И новое терзание: а у меня не почернело вокруг глаз? Насчет преступного и явного для детективов симптома мастурбаций я был не в курсе, хотя догадывался, что здесь признак порока, порочности. И многократно, еще не постигнув смысла жутких стигматов, с тревогой вглядывался в свое отражение, страшась увидеть печать грешной тайны на собственной физиономии.

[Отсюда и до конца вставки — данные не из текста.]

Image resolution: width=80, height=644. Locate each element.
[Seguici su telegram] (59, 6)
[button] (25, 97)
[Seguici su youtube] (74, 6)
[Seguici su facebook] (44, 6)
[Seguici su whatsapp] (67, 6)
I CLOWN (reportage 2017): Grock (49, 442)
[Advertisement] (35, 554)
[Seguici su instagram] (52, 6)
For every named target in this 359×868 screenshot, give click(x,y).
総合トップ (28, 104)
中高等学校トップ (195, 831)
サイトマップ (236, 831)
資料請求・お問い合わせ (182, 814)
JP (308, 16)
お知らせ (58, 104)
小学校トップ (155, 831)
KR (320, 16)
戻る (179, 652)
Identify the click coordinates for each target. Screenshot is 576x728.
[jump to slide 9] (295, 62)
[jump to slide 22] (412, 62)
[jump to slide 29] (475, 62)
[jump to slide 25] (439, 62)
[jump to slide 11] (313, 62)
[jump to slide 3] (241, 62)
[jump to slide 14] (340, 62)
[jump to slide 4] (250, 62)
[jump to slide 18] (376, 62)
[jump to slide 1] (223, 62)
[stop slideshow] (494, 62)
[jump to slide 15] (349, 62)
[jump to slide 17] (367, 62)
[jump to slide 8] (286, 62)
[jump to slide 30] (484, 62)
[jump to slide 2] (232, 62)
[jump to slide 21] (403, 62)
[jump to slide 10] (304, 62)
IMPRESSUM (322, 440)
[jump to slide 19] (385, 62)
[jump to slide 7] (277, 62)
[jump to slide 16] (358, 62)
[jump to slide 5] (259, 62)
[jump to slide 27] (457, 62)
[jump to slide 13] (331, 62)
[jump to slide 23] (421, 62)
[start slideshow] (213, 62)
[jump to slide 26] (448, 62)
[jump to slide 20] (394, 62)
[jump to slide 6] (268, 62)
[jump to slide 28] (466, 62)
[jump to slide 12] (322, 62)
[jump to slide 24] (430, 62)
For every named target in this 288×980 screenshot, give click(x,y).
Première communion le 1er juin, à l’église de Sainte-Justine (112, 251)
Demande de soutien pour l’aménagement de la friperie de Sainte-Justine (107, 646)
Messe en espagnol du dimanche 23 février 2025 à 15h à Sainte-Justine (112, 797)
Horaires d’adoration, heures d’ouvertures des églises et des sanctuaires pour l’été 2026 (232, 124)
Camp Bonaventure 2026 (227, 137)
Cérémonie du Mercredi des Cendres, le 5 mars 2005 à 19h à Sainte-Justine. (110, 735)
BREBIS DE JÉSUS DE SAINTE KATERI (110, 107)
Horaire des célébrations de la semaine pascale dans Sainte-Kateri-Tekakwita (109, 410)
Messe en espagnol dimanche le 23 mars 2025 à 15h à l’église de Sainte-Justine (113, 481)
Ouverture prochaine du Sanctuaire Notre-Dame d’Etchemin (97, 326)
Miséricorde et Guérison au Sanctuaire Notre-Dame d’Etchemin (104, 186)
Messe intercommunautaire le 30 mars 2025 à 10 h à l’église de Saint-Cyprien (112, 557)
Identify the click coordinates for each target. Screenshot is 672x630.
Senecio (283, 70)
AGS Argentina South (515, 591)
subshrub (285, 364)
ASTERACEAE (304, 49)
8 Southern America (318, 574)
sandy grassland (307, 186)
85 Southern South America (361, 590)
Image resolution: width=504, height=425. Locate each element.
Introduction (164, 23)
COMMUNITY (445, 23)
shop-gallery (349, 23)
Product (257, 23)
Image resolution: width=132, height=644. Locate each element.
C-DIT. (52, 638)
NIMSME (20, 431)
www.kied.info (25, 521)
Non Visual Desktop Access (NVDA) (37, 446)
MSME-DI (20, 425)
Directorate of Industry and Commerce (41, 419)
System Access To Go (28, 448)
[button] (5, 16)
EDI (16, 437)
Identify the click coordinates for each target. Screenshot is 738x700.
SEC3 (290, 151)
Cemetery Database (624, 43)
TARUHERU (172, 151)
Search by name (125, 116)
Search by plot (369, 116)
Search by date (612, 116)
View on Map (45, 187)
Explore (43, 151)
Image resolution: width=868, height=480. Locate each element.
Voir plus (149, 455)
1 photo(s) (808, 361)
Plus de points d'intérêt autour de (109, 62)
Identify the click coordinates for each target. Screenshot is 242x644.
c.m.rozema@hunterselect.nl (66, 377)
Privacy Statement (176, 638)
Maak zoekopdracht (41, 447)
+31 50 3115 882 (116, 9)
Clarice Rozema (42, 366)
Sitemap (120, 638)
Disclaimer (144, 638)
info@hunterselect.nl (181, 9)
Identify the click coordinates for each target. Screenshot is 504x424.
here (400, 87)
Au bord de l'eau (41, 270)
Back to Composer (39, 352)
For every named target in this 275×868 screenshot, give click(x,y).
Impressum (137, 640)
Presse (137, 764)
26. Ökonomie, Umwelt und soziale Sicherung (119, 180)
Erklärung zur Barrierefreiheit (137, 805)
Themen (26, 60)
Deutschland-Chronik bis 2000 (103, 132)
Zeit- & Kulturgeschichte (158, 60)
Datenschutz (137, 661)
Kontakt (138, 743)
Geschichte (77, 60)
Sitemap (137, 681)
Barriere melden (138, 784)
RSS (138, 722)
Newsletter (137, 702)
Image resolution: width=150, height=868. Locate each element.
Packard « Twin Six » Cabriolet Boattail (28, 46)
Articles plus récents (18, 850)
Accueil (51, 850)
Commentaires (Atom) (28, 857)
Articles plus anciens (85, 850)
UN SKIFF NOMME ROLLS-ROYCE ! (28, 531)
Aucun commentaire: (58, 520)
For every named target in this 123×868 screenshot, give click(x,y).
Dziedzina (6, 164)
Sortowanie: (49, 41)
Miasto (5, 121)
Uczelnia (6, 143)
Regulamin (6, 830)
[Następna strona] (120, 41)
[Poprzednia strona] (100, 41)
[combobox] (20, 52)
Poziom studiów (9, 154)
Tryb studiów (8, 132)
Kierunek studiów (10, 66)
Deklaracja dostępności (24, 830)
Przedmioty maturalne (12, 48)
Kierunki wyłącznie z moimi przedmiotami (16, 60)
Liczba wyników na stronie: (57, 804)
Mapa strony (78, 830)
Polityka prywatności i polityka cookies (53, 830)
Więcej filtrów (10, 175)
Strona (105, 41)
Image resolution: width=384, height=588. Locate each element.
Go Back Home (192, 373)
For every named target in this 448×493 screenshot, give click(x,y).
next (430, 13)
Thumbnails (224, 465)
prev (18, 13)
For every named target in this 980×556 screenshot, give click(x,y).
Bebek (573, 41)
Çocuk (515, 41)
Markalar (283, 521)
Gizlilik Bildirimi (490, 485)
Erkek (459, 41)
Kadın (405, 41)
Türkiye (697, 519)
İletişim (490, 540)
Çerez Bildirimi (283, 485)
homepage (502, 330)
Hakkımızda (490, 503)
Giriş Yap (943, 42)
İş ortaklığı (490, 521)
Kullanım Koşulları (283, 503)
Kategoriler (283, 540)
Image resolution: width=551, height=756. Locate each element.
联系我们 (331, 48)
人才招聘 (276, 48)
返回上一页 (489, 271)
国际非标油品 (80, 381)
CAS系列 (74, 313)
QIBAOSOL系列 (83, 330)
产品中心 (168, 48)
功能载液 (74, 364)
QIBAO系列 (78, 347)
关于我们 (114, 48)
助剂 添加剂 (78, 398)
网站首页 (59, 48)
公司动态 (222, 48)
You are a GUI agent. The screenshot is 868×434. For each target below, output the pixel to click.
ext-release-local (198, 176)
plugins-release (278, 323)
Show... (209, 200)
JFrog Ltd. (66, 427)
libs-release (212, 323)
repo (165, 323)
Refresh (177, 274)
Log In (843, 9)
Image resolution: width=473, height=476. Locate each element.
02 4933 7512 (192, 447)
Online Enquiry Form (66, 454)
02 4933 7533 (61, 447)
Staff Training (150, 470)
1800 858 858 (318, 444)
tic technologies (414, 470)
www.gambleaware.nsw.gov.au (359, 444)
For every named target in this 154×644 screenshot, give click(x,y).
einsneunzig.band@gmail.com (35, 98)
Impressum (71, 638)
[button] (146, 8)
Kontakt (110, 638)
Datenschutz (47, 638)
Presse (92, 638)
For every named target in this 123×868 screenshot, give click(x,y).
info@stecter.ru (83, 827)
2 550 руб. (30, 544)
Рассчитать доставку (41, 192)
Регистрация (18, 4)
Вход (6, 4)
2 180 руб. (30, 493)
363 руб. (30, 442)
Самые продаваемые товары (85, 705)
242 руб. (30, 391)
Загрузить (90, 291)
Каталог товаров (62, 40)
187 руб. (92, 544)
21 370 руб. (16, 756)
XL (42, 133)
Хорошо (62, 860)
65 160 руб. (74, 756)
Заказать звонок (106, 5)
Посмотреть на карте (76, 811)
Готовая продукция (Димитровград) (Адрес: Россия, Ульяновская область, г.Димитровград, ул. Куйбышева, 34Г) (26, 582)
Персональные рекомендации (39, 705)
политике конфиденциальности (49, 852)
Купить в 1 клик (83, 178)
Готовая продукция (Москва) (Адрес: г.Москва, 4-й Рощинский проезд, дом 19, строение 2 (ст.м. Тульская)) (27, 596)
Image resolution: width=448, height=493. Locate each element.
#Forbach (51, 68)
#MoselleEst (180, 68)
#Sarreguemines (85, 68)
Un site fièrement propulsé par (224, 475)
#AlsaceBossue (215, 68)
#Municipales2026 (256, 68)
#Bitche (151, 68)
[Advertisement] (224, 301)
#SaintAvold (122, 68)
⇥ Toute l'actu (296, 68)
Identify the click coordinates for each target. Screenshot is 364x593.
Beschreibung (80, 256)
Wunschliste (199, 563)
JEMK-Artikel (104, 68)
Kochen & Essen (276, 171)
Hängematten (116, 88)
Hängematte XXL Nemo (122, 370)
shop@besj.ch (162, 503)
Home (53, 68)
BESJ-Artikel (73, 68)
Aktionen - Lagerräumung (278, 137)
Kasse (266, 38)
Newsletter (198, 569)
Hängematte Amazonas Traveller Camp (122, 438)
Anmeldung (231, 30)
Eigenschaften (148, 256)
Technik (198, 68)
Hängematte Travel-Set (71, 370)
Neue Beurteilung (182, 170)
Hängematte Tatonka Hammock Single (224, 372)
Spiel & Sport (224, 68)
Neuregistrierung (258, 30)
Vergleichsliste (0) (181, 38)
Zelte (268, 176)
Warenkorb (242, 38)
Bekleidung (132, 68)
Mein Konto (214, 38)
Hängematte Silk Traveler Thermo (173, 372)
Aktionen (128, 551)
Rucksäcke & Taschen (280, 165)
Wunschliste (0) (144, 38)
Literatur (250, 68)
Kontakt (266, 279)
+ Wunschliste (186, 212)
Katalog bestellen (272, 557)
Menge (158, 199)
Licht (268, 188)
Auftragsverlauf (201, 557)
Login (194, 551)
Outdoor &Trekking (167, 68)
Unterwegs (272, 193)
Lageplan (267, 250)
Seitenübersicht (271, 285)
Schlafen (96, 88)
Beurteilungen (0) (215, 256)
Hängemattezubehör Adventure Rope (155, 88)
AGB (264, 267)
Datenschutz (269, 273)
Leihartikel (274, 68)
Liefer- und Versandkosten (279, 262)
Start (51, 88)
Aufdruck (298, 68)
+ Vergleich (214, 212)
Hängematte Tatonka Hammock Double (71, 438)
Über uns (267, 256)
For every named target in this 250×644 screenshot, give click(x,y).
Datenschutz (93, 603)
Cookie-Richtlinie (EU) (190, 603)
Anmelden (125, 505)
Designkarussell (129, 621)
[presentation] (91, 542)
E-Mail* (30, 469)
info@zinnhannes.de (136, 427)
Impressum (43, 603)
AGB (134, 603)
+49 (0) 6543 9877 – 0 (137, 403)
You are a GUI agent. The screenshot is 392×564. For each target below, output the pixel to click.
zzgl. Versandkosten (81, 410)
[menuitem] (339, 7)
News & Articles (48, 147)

Все эти ужасы периодически накатывали, не колебля моей, так сказать, официальной правоверности. Истина о поджидающем финале с психушкой либо петлей самоубийцы пугала уже менее остро, но оставалась истиной. Примерно через полгода после скандала мне довелось снова увидеть Хорна, зачинщика, которого, жестоко выпоров, изгнали из школы. Сын весьма небогатых родителей, Хорн был в числе парий, что, несомненно, добавило Самбо поводов столь немилосердно обойтись с этим учеником. Изгнанный Хорн поступил в Истборн-колледж, небольшой местный частный интернат, глубоко презираемый в Киприане как заведение «не совсем». Лишь очень немногие наши воспитанники имели несчастье там оказаться, и директор всегда упоминал о них с какой-то брезгливой жалостью. Их участь, разумеется, была предрешена, им уже не светило ничего, кроме места убогого конторщика. Мне Хорн виделся бедолагой, в тринадцать лет утратившим надежду на сколько-нибудь приличное будущее, – конченым и морально, и социально, и физически. Родители Хорна, думал я, не могли отправить опозоренного сына в заведение получше Истборн-колледжа, ведь ни в один «хороший» колледж его не взяли бы.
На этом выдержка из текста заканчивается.